Find your hopes and dreams for your company’s culture and then share them.

Editor’s Note: The following is a lightly edited excerpt from Mark Miller’s book “Culture Rules.” To learn more, visit leadeveryday.com.

Have you ever started on a trip without knowing where you were going? Maybe, but I doubt it.

Perhaps as a young person, you said, “We are going to drive across the country,” and began your adventure without a specific plan or itinerary. However, even with such a broadly stated intention, it still informed your decisions. If you wanted to drive across the country and were starting in San Diego, you didn’t go south into Mexico. If you knew you wanted to drive, you didn’t need to go to the airport. You probably knew your general sense of timing and pace — were you planning to take a year or a month to cross the country? You likely knew how much you would invest — were you planning to sleep in your car or find five-star hotels? Even loosely defined objectives and predetermined notions can provide a degree of clarity for cross-country trips, just as they can for organizations.

One of the mysteries I imagine I will never fully solve is why so many leaders do not tell their organization where they are trying to go, what they are trying to accomplish, or what they are attempting to become. I do have a few theories regarding their silence:

  • The leader doesn’t know.
  • The leader doesn’t believe.
  • The leader doesn’t know how.
  • The leader fears failure.
  • The leader is not leading.

VISION: THE BIG PICTURE

Vision is a broad and directional picture of the future. Of the different mechanisms for articulating the Aspiration, vision statements are the most likely to inspire and encourage people. Unfortunately, many vision statements are too technical and precise to inspire. In many cases, they also try to say too much. A great vision statement captures the essence of your Aspiration, not the details.

In many organizations, vision is their source of inspiration and meaning. Here are a few vision statements that fit this definition. You can decide for yourself how inspiring they are.

  • IKEA: “To create a better everyday life for the many people.”
  • Whole Foods Market: To nourish people and the planet.
  • Amazon: To be Earth’s most customer-centric company.
  • CVS: To help people live longer, healthier, happier lives.
  • Habitat for Humanity: A world where everyone has a decent place to live.

YOUR VISION

What is your dream for your organization? What is your vision? Where do you look for it? In your head and your heart? Here are some questions that will help you discover your vision for your organization.

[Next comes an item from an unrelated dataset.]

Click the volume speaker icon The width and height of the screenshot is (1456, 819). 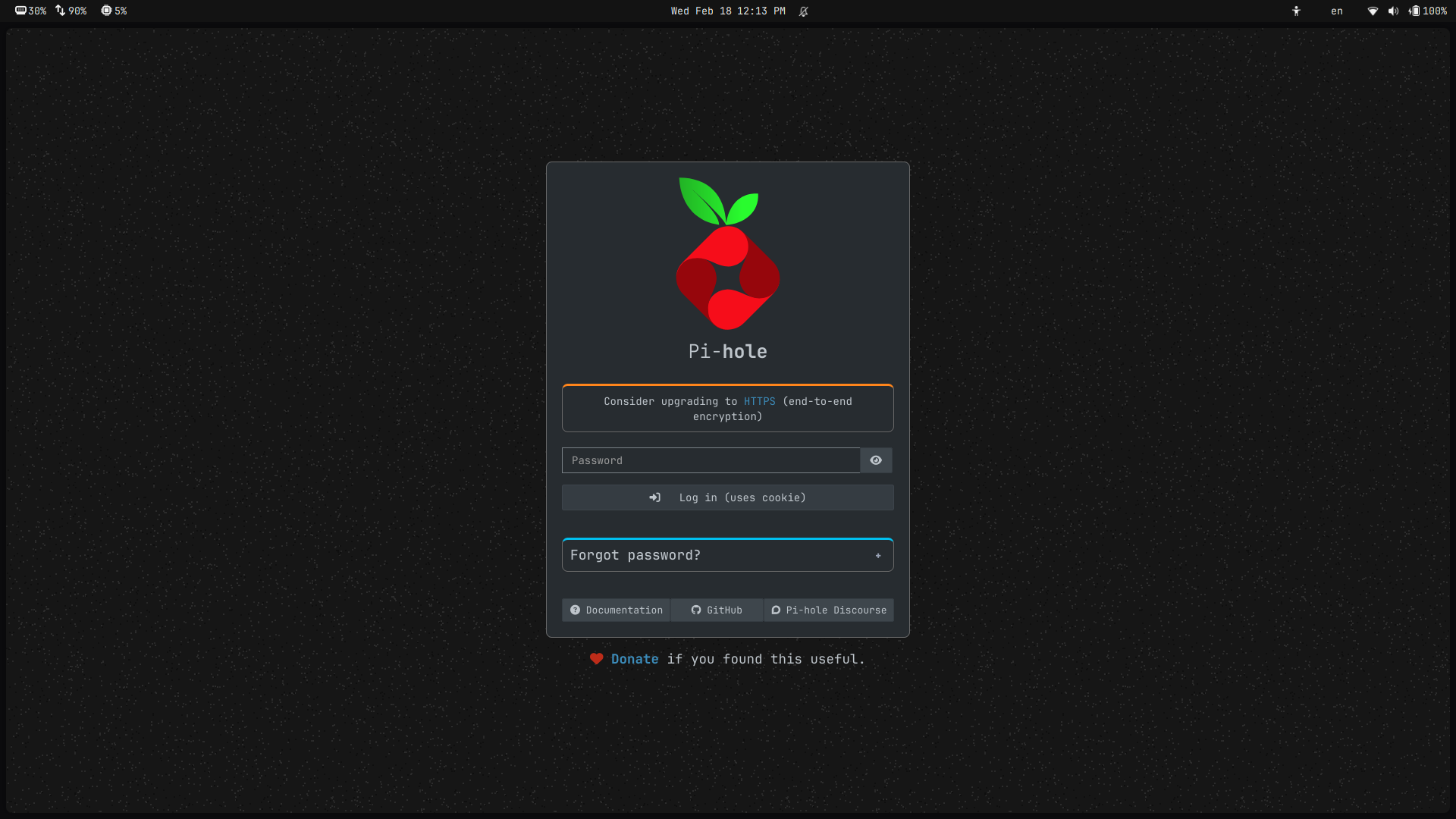click(1393, 11)
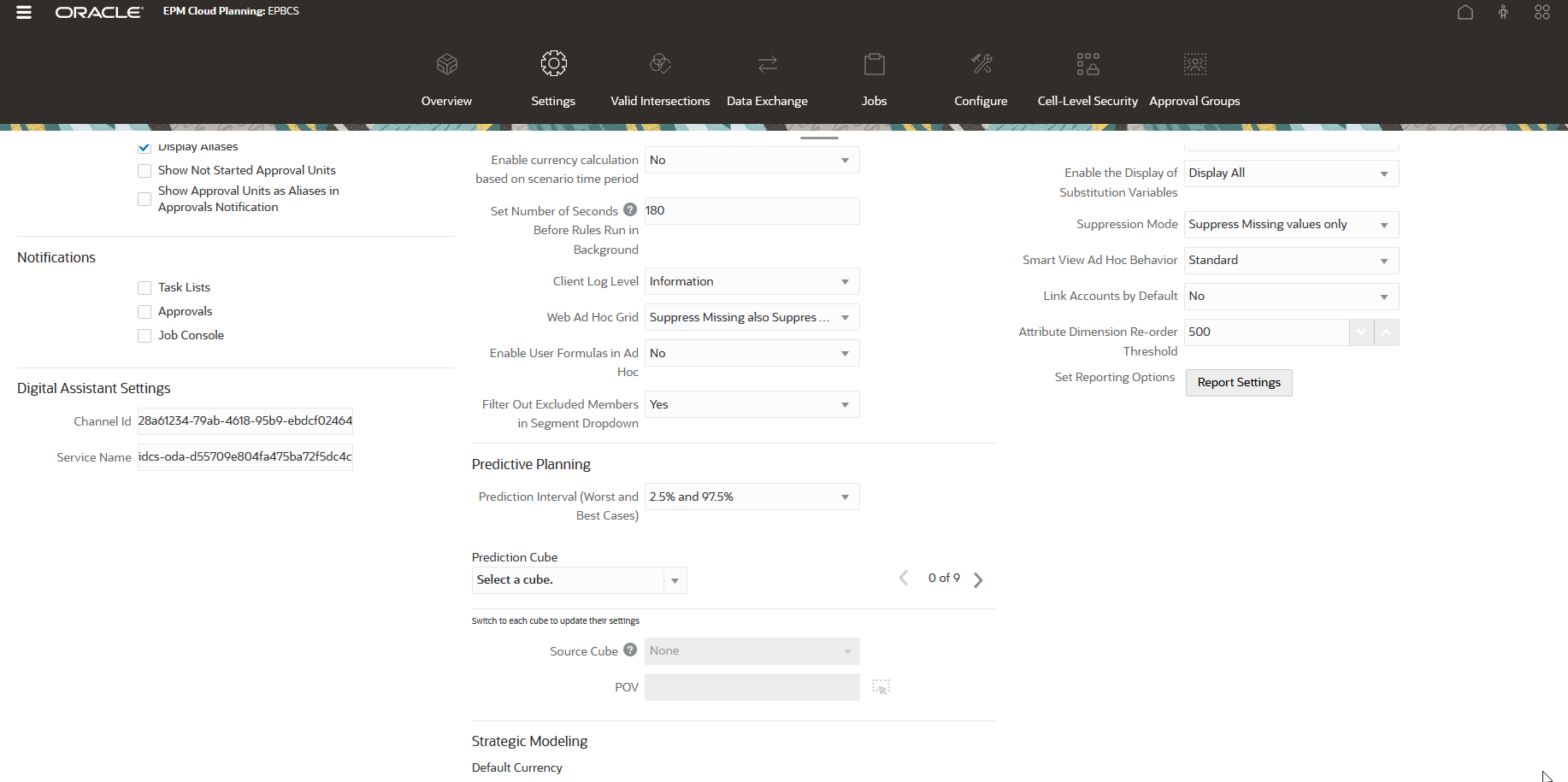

  • What are you convinced that your organization should endlessly and tirelessly strive for?
  • What is big enough that you could work toward it your entire career and then pass the baton to others to pursue?
  • What is so big and so admirable, you can think of nothing better to devote your leadership energy toward accomplishing?
  • What would catapult your organization into the future?
  • What pursuit would energize you and your people?
  • What is something you feel must be passionately pursued?

Think over the horizon. Think about your life’s work. Think about your contribution to the world. Think about your legacy as a leader. Think big, and then think bigger. Johann Wolfgang von Goethe’s words on this topic are a personal challenge for me: “Dream no small dreams for they have no power to stir the hearts of men.”